En Europe de l’Ouest, le premier explorateur s’est vu essuyer 4 refus avant de finalement trouver son financement au Portugal, et en Espagne. Il a pu faire jouer les probabilités, ayant à sa disposition de nombreux centres de décision indépendants. Ensuite, les autres peuples européens voyant tous les bénéfices et les richesses que rapportaient les Portugais et Espagnols de leurs nouveaux territoires, se sont lancés à leur tour dans l’exploration et l’exploitation du monde (Anglais, Français essentiellement).
Histoire de l’humanité : un livre à mettre au programme scolaire !!
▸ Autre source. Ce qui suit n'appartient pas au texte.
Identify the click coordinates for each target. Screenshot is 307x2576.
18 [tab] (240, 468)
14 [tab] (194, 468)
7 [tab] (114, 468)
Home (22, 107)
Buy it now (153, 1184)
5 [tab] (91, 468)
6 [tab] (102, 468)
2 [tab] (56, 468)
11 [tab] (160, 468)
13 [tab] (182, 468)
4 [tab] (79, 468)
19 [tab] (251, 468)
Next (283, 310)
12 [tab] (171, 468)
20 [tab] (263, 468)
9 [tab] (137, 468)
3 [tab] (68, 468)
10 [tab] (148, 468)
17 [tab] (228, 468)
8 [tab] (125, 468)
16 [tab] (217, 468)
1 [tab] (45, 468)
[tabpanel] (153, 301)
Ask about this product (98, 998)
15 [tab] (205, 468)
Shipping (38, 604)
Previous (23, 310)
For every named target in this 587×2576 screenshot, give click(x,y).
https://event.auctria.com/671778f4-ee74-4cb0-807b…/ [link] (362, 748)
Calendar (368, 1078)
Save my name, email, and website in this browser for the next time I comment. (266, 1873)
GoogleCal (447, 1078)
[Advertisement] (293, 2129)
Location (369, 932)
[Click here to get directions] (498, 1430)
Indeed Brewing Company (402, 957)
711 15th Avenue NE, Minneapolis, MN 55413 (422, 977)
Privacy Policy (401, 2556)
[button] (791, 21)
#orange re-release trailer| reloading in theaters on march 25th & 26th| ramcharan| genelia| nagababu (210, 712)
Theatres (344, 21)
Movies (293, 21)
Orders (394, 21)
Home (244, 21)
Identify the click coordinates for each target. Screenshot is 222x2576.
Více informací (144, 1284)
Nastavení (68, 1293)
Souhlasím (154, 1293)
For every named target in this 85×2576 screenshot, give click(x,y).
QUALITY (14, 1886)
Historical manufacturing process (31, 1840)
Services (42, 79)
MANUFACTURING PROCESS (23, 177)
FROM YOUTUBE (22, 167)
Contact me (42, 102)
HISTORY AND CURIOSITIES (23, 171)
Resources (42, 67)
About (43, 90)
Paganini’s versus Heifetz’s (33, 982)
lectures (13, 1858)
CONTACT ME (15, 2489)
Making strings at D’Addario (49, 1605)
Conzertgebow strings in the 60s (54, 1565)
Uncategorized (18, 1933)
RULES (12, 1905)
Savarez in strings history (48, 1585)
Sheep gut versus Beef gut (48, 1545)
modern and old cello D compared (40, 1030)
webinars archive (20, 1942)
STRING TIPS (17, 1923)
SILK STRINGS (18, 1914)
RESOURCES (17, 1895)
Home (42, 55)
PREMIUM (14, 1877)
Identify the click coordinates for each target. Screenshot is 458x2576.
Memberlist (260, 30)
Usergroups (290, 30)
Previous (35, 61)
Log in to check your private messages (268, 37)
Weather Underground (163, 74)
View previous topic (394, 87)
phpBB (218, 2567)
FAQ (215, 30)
Cet ouvrage de Jared Diamond : De l’inégalité parmi les sociétés, qui retrace en fait l’histoire de toute l’humanité et explique ses divergences, est selon moi à mettre au programme scolaire pour les raisons suivantes :
- il est très bien documenté à partir de travaux archéologiques et anthropologiques, ce qui est une bonne introduction à ces sciences et montre bien leur intérêt concret (et pas seulement pour les musées poussiéreux) pour comprendre ce qu’il s’est passé au cours de l’humanité et comment se sont comportés les différentes civilisations,
- il bat en brèche de manière très argumenté toute idée de racisme ou de supériorité d’une race par rapport à une autre : c’est uniquement la chance géographique qui a donné l’impulsion initiale déterminante,
- il explique l’histoire de – 10 000 av. JC à 1500 après JC d’une manière non centrée sur l’Europe, mais avec un recul sur le monde entier.
De l’importance de la culture des peuples
Bien-sûr, la culture des civilisations a ensuite eu une influence sur leur survie, et sur leur développement, une fois les conditions environnementales établies. Et les caractéristiques développées par certaines cultures restent globalement un mystère.
Jared Diamond prend ainsi l’exemple de deux peuples d’Océanie, ayant à peu près les mêmes conditions de vie (même climat, même niveau de développement). L’un avait une culture conservatrice et a refusé les avancées venant de l’extérieur (comme les arcs et les flèches!), tandis que l’autre les a intégrés volontiers, et même de manière enthousiaste. Le premier peuple a disparu tandis que l’autre survit encore aujourd’hui.
La capacité des peuples à intégrer et adopter les progrès technologiques extérieurs a été déterminante dans leur développement. Mais pour les raisons de ces différences culturelles, aucune explication scientifique (basée sur des facteurs géographiques, climatiques, etc) ne peut être avancée. Cela reste un mystère propre au cerveau humain et à son immense diversité de modes de pensée…
Et vous, vous étiez-vous déjà intéressé à l’histoire de l’humanité à partir du tout début des premières civilisations humaines? Je vous conseille vraiment De l’inégalité parmi les sociétés, que j’ai dévoré comme jamais je n’avais dévoré un livre!